Somit muss der 1. FC Köln weiterhin die Augen offenhalten, was die Besetzung des nach der Schmadtke-Demission vakanten Posten des Geschäftsführers Sport betrifft. Mit Ralf Becker von Holstein Kiel, den Wehrle noch aus seiner Stuttgarter Zeit kenne, sei allerdings nicht gesprochen worden. Wehrle wurde dann zu Peter Stöger und dessen Aussagen auf der Pressekonferenz vor dem Schalke-Spiel befragt – der Österreicher betonte, in einem guten Kontakt mit Wehrle zu stehen, was dieser bestätigte: „Peter Stöger und ich stehen seit vielen Wochen in einem intensiven Austausch. Er ist zu jeder Zeit in unsere Überlegungen eingeweiht.“

Dass Stöger auf der Pressekonferenz einen „Werteverfall“ beim 1. FC Köln sieht, kommentierte Wehrle so: „Ich weiß nicht ganz genau, welche Punkte er genau der Mannschaft vorwirft. Ich kann nur grundsätzlich sagen, dass uns beim FC wichtig ist, die Grundwerte der FC-Familie zu bewahren.

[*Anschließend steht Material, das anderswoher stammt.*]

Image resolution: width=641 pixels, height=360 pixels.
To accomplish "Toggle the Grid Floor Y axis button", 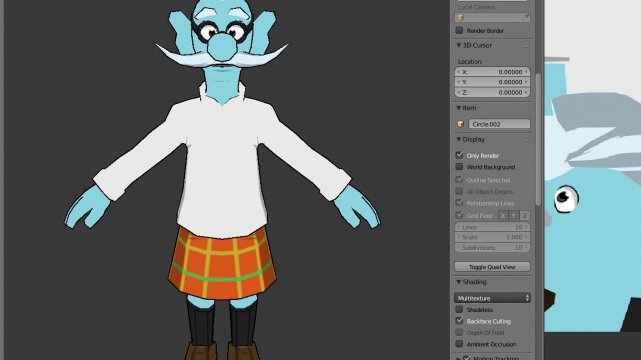I will point(513,215).
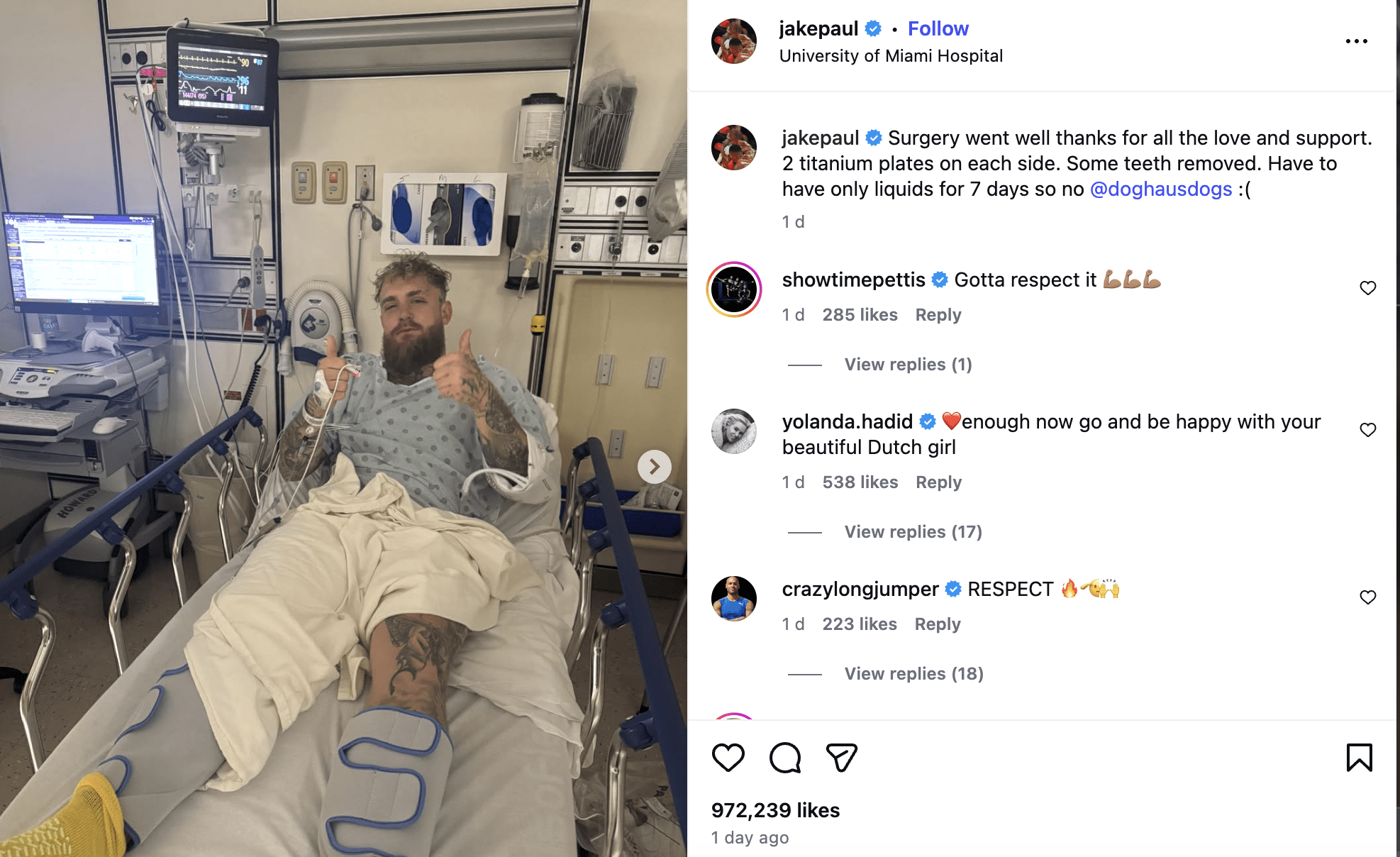Expand View replies (18) under crazylongjumper
This screenshot has width=1400, height=857.
913,674
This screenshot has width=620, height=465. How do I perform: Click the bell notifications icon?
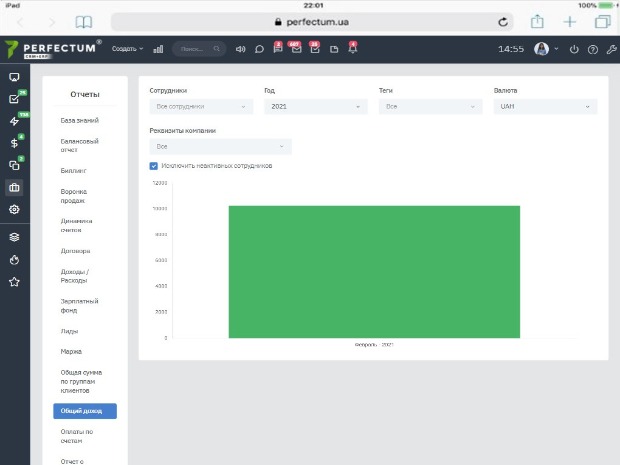pyautogui.click(x=351, y=49)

Sollten wir den Eindruck gewinnen, dass da etwas in die Schieflage geraten ist, müssen wir das korrigieren.“ Dabei werde auch der Transfersommer kritisch bewertet, wie Wehrle unterstreicht. “ Das ist das Eine, aber dass die heutige Situation so extrem ist, hat natürlich auch mit den Verletzungen und diversen fragwürdigen Schiedsrichterentscheidungen zu tun. Ich nenne nur Frankfurt, Stuttgart und Mainz: drei Spiele, die drei bis neun Punkte ausgemacht hätten. So fair muss man schon sein“, ergänzt er in Bezug auf den Umgang mit der Krise.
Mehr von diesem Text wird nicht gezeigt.